L’instauration de l’État
Philippe : Louis, nous avons consacré nos deux derniers entretiens à la question de l’émergence de l’État. Nous avons examiné la façon dont la Révolution néolithique a tout à la fois jeté des bases et dressé des entraves à l’égard de cette émergence. Confisquant à leur profit une partie du surplus généré par leur communauté grâce à l’agriculture et à l’élevage, certains individus se sont efforcés de concentrer le pouvoir, de monopoliser la violence et d’établir leur domination. Mais en raison de diverses conséquences désastreuses résultant de la formation de grands centres urbains sur la santé, l’environnement et le tissu social, cette entreprise a été longue et laborieuse. Il demeure cependant qu’au fil des générations, et malgré des reculs passagers, la majorité des populations se sont habituées aux conditions et aux rapports sociaux inédits établis par la néolithisation. La situation serait ainsi devenue relativement propice à l’instauration de l’État. Il nous reste à voir comment ce seuil a été finalement franchi.

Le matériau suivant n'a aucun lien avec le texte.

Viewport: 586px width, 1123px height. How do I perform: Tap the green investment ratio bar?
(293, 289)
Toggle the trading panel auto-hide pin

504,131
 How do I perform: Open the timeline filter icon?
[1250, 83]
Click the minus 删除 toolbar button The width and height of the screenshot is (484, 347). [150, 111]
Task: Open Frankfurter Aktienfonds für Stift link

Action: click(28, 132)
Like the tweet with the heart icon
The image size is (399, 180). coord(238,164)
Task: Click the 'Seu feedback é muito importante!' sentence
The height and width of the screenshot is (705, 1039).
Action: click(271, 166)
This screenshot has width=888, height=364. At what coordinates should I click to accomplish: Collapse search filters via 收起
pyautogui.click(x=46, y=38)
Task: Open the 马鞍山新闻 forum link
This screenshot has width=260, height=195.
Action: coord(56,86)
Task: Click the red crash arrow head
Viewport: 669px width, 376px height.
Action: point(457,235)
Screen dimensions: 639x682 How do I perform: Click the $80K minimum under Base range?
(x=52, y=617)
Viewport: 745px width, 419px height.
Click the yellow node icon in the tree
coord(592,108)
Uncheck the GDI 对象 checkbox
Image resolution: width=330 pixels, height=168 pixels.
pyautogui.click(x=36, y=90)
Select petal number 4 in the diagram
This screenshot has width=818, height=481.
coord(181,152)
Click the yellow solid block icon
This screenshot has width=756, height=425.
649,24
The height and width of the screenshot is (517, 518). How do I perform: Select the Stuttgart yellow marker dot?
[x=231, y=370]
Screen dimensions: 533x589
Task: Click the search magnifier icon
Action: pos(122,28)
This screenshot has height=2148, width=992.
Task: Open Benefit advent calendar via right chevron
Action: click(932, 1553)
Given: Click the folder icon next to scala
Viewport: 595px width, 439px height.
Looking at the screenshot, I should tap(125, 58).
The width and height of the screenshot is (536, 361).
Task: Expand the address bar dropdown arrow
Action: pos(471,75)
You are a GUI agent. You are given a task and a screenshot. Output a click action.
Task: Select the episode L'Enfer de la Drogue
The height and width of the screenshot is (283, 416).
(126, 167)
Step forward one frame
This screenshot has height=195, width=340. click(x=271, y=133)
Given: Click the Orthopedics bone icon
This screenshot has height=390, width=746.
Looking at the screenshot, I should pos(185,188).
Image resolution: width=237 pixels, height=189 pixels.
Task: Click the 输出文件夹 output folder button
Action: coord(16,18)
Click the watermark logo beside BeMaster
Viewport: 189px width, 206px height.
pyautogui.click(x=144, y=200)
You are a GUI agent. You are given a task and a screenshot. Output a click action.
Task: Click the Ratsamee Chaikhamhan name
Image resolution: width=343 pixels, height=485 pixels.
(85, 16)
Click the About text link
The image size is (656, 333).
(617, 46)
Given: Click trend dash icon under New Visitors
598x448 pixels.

Louis : Vous avez raison de parler de seuil à franchir. Car le passage de la société à chefferie à la société à État n’allait pas de soi. La transition ne sera assurée qu’avec une deuxième grande révolution, la Révolution urbaine. Ce profond changement d’ordre économique, politique, moral et culturel se produit au cours des quatrième, troisième et deuxième millénaires avant notre ère. Il repose fondamentalement sur une intensification de la production agricole. Développée grâce à la mise au point de nouvelles techniques, dont l’irrigation à grande échelle, la métallurgie du bronze et du fer, l’utilisation de la roue et de la charrue, et le harnachement des bœufs, l’agriculture intensive requiert des sols riches et bien arrosés. De ce fait, elle se déploiera d’abord dans des vallées alluviales, creusées par des cours d’eau sur des terrains meubles, à pente faible et formés de sédiments fertiles : les vallées du Tigre et de l’Euphrate, du Nil, du fleuve Jaune, de l’Indus et du Gange.
P : Ces territoires n’avaient pourtant pas été nécessairement les premiers à connaître la néolithisation.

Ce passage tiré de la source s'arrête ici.